The introduction of more digital technologies should increase cyber resilience as long as the supply chain is playing the game – which is why sometimes regulation is needed. But in aviation we will also have to work with companies providing services to a wide range of customers, not just to aviation. Which means that contracting e.g. cloud services not specific to aviation will involve a cyber resilience challenge.

The bad guys are super creative and evolving faster than us, we are always working hard to catch up.

We have many roles. The EATM-CERT team, for example, provides both proactive and reactive services. We support the community by identifying the main cyber-attacks against aviation and where the system vulnerabilities lie.

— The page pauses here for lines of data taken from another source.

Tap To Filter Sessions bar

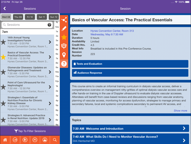[30, 131]
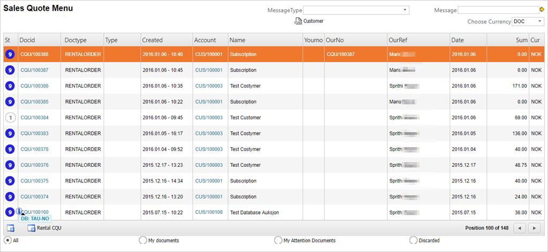Click status icon for CQU/100384 row
The height and width of the screenshot is (252, 548).
pos(10,118)
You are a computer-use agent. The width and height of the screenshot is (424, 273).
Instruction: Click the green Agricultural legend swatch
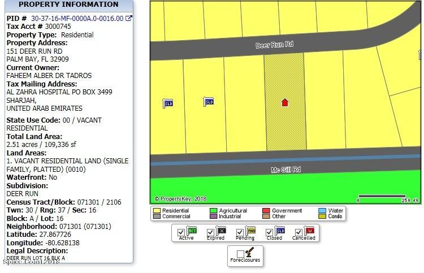click(214, 211)
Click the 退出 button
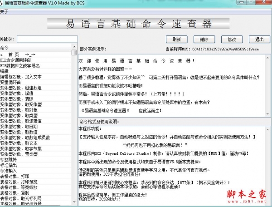This screenshot has width=272, height=207. pos(259,39)
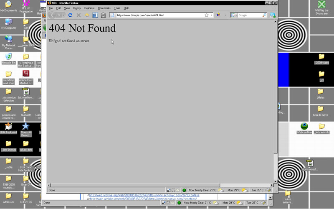
Task: Expand the URL history dropdown arrow
Action: pyautogui.click(x=212, y=15)
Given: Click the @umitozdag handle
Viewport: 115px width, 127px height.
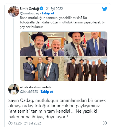Looking at the screenshot, I should [29, 13].
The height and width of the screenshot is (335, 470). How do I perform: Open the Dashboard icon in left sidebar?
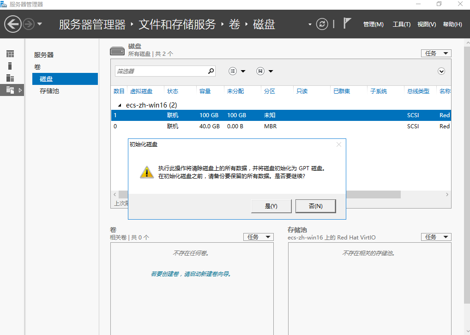pyautogui.click(x=10, y=54)
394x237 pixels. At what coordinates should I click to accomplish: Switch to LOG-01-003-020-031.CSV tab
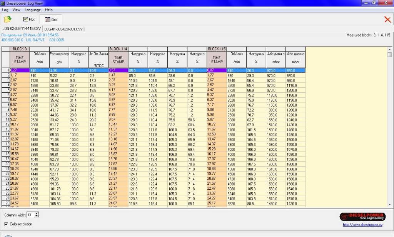(x=63, y=29)
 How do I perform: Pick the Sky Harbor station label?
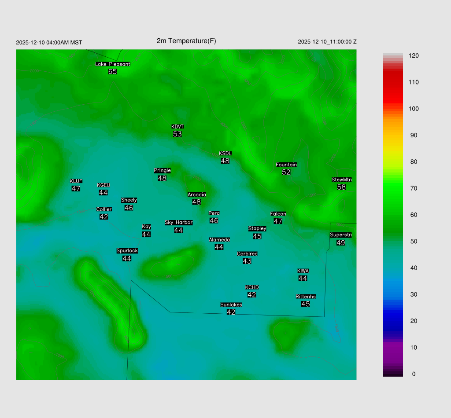click(178, 222)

If we first identify where the threats are coming from, we can prioritise mitigation and detection methods. That's the way to be more effective. We also provide services to enhance the level of awareness and culture. Our NDTECH/CYBERG, Cyber Group of stakeholders, from airlines, airports, manufacturers and ANSPs, meets three times a year to share lessons learned from cyber incidents and ways of helping each other.

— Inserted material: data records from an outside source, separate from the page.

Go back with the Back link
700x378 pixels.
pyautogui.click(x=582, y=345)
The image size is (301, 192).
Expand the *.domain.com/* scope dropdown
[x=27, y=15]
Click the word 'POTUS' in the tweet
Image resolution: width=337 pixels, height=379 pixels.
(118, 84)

We also provide services such as penetration tests which identify the vulnerabilities in aviation systems and share the lessons from this. For example, we can test the resilience of an organisation to a DDoS attack. We are putting in place a European Aviation Public Key Infrastructure (PKI) service to allow aviation stakeholders to have a validated digital identity, a digital passport which gives confidence that you are connected to the intended party.

I'm a member of ICAO’s Cybersecurity Panel of the Aviation Security Commission Committee and the Air Navigation Commission’s Trust Framework panel. In Europe, we have developed, thanks to the European Union Aviation Safety Agency (EASA) and its European Strategic Coordination Platform (ESCP), the appropriate regulatory framework and we are promoting it to ICAO while making sure Europe is aligned with what is being done globally.

We also deliver many cyber security training courses and workshops to our Member States via our Luxembourg Aviation Learning Centre, to help raise awareness. The new EASA regulation 2023/203 (Part IS Regulation) will require aviation stakeholders, including suppliers, to have an information security management system in parallel to a safety management system, and we are supporting the community to become compliant with this.

Our new Network Manager iNM system will connect to other stakeholders globally so we have also taken some measures to ensure access to these services will be cyber secure and cyber resilient.

Cyber-attacks can be seriously disruptive. A company can be subject to a cyber-attack because someone has clicked on an attachment or a URL in the accounting department – so the training has to be across the organisation.

Planning ahead is vital. We need to have a vision for the future. And today, unfortunately, I see that there is a lot more focus on the business side than on the cyber resilience side.